Q. A marriage was hurriedly arranged when it was realized that the woman involved got pregnant. Could I ask if the marriage is valid. The husband sends money home to support his wife and children, but he always feels ashamed because of what happened before his marriage. He also feels that his worship might not be acceptable for the same reason.
A. It is obvious that the couple repented of their sin. Otherwise they would not have got married and stayed together for these years. Therefore, the marriage is valid and their children are legitimate children in the full sense of the word. That the husband should feel ashamed of his past sins is a good sign because it confirms that he looks with abhorrence at the very thought of illegitimate relationship. But he should realize that as far as the past relationship is concerned, his own guilt is in no way less than that of his wife. It is often the case that the woman is the only one to be blamed in such cases, but this is a social blame, rather than legal or religious. She is blamed for the fact that her guilt becomes known as she gets pregnant. The man often escapes all blame and censure. But Islam looks at the matter in the right way and holds both parties equally responsible.
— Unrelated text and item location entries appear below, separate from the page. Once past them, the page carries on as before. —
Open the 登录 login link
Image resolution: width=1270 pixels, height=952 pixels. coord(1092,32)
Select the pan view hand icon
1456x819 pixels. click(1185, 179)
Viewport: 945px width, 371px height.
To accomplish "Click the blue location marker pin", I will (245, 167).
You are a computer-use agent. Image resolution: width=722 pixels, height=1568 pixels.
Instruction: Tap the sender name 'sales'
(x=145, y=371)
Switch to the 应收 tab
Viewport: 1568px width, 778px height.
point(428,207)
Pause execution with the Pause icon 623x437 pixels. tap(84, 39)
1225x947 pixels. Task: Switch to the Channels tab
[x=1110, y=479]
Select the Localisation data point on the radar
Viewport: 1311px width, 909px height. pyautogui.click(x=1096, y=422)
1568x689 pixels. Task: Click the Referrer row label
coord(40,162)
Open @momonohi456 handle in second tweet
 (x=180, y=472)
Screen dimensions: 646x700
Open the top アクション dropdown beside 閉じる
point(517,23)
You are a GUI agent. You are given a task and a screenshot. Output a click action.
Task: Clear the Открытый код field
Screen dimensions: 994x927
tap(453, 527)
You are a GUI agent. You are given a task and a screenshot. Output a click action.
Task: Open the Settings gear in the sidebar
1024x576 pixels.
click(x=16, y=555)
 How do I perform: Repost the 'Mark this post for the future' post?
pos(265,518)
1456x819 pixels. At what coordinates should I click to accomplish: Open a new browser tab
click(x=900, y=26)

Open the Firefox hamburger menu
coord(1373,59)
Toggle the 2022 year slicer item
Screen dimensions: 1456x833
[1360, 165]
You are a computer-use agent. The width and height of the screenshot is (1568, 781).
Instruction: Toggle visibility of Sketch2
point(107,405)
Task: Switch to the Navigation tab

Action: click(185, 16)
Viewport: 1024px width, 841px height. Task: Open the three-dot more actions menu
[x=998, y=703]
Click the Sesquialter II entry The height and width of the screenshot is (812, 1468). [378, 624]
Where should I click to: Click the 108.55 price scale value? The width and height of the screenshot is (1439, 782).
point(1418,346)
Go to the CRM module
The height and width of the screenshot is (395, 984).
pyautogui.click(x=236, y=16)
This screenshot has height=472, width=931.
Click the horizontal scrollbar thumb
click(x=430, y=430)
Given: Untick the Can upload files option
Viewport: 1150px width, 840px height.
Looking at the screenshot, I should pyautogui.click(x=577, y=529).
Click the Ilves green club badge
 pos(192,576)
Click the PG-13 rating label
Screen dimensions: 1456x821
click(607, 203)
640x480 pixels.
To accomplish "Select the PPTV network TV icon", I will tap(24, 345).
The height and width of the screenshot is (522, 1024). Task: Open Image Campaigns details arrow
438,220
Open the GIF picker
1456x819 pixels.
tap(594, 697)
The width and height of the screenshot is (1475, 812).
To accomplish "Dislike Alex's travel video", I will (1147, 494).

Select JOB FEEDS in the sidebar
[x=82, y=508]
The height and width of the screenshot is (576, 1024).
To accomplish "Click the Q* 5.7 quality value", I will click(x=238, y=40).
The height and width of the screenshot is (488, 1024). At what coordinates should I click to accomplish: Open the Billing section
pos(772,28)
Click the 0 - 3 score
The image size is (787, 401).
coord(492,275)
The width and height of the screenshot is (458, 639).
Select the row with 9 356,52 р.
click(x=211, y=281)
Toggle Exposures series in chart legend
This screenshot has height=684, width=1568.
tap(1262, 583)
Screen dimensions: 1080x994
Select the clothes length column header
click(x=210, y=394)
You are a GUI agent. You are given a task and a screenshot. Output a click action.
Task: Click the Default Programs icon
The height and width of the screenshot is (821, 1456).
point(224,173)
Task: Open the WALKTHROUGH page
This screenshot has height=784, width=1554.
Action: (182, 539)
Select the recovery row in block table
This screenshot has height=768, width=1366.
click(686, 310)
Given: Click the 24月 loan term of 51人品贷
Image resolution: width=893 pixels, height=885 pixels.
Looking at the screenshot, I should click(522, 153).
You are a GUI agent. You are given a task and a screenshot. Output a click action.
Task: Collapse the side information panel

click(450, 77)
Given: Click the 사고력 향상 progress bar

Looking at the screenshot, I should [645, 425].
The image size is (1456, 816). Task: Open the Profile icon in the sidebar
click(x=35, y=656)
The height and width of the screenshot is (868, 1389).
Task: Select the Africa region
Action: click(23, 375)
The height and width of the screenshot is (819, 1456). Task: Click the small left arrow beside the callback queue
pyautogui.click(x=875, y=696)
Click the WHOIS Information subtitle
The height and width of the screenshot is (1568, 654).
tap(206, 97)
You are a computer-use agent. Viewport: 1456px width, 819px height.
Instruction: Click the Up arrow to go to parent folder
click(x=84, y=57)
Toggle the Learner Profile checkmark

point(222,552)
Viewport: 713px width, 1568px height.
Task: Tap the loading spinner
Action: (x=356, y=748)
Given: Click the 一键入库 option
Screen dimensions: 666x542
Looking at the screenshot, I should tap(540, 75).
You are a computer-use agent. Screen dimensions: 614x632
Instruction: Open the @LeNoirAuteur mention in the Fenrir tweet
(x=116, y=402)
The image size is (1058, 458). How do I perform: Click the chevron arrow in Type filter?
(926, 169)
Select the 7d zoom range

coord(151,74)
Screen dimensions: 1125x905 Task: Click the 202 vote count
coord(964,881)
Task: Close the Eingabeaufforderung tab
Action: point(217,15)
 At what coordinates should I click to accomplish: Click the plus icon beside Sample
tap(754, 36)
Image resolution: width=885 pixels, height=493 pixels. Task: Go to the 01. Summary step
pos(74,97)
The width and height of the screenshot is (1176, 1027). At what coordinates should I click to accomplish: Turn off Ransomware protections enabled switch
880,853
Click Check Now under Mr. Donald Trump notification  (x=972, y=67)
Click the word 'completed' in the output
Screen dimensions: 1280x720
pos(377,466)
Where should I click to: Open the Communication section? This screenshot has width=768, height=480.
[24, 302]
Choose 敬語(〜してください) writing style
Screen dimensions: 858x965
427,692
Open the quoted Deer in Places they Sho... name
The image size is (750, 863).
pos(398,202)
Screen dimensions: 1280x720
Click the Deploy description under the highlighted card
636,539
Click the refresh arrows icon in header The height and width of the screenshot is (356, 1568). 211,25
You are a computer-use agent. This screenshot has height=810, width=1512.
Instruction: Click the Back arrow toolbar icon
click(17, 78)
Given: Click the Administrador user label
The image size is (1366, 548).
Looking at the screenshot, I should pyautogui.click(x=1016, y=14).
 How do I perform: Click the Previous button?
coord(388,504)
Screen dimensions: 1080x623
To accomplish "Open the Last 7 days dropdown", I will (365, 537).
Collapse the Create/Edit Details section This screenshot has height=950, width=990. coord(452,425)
The important thing now is that both man and wife should realize where the guilt lies, i.e. on both of them, and repent with sincerity and firm resolution not to commit such sinful action again. When they do, God will forgive them if He so wills. He has committed Himself to accepting sincere repentance and forgiving those who repent.
The man in this case is being hard on himself and his wife as he questions the validity of his marriage and feels uncomfortable every time he thinks of his wife and marriage. He must not entertain such thoughts at all. His marriage is valid and he should treat his wife and children like all good Muslim parents and husbands.